Dividends can be underrated but they form a large part of investment returns, playing an important role in compounding returns in the long run. In the past 10 years Wilmar International Limited (SGX:F34) has returned an average of 2.00% per year to investors in the form of dividend payouts. Let’s dig deeper into whether Wilmar International should have a place in your portfolio. Check out our latest analysis for Wilmar International
5 questions to ask before buying a dividend stock
If you are a dividend investor, you should always assess these five key metrics:
- Is it paying an annual yield above 75% of dividend payers?
- Has it consistently paid a stable dividend without missing a payment or drastically cutting payout?
- Has dividend per share amount increased over the past?
- Is it able to pay the current rate of dividends from its earnings?
- Will the company be able to keep paying dividend based on the future earnings growth?
How well does Wilmar International fit our criteria?
Wilmar International has a trailing twelve-month payout ratio of 43.79%, meaning the dividend is sufficiently covered by earnings. In the near future, analysts are predicting lower payout ratio of 38.54%, leading to a dividend yield of 3.47%. However, EPS should increase to $0.19, meaning that the lower payout ratio does not necessarily implicate a lower dividend payment. If there’s one type of stock you want to be reliable, it’s dividend stocks and their stable income-generating ability. Although F34’s per share payments have increased in the past 10 years, it has not been a completely smooth ride. Investors have seen reductions in the dividend per share in the past, although, it has picked up again. Relative to peers, Wilmar International produces a yield of 3.16%, which is high for Food stocks but still below the market’s top dividend payers.
With these dividend metrics in mind, I definitely rank Wilmar International as a strong income stock, and is worth further research for anyone who considers dividends an important part of their portfolio strategy. Given that this is purely a dividend analysis, I urge potential investors to try and get a good understanding of the underlying business and its fundamentals before deciding on an investment. There are three essential factors you should further examine:
- Future Outlook: What are well-informed industry analysts predicting for F34’s future growth? Take a look at our free research report of analyst consensus for F34’s outlook.
- Valuation: What is F34 worth today? Even if the stock is a cash cow, it’s not worth an infinite price. The intrinsic value infographic in our free research report helps visualize whether F34 is currently mispriced by the market.
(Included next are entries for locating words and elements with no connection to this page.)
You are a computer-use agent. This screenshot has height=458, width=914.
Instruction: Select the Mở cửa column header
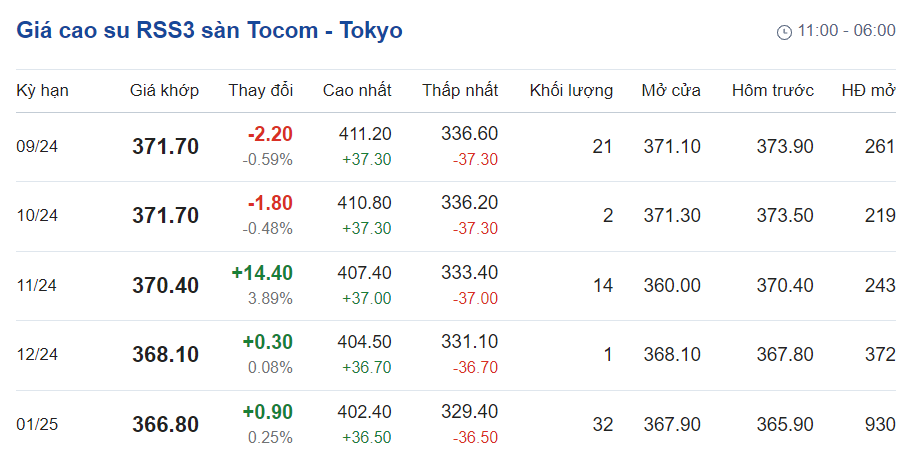[671, 91]
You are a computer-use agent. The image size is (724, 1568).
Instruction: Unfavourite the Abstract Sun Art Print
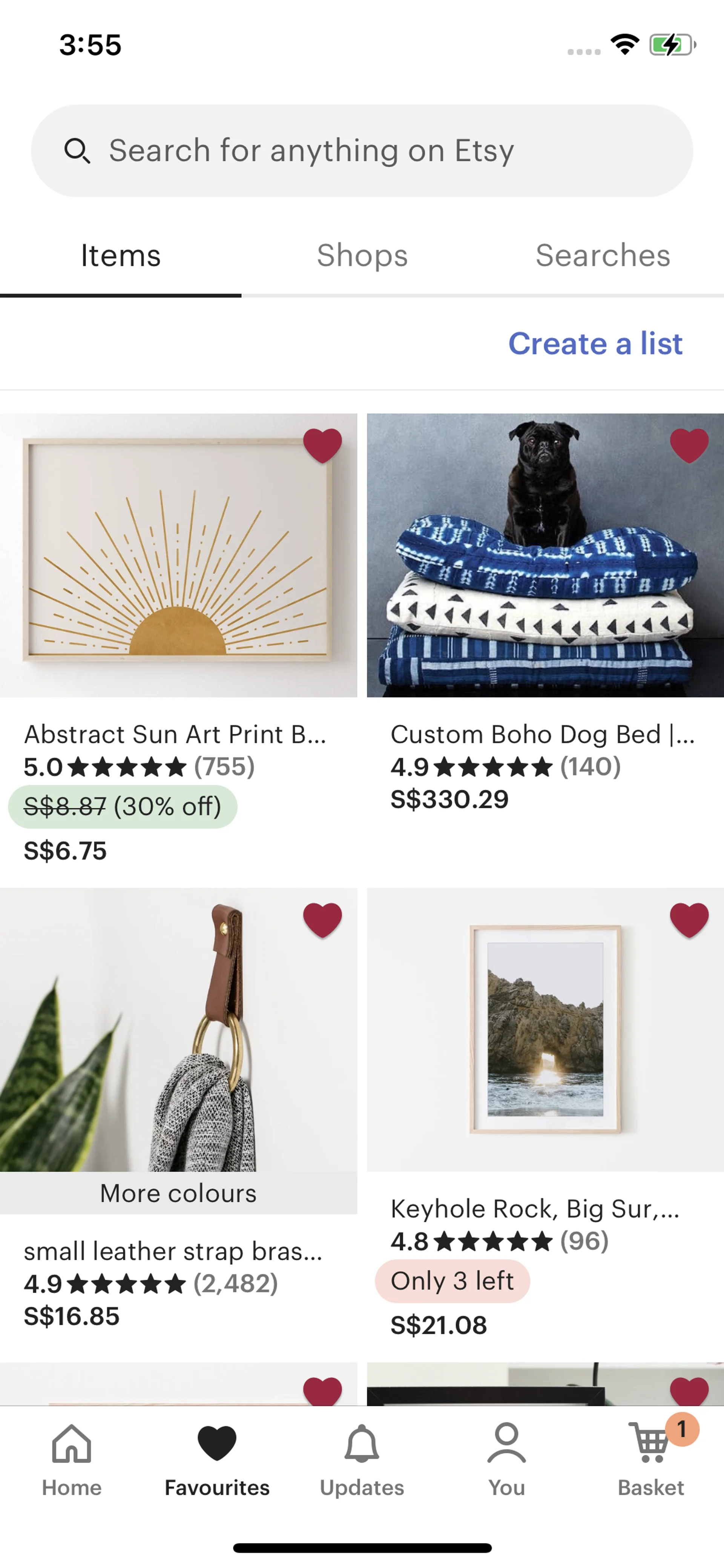point(322,445)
- Other Dividend Rockstars: Are there better dividend payers with stronger fundamentals out there? Check out our free list of these great stocks here.
To help readers see pass the short term volatility of the financial market, we aim to bring you a long-term focused research analysis purely driven by fundamental data. Note that our analysis does not factor in the latest price sensitive company announcements.
The author is an independent contributor and at the time of publication had no position in the stocks mentioned.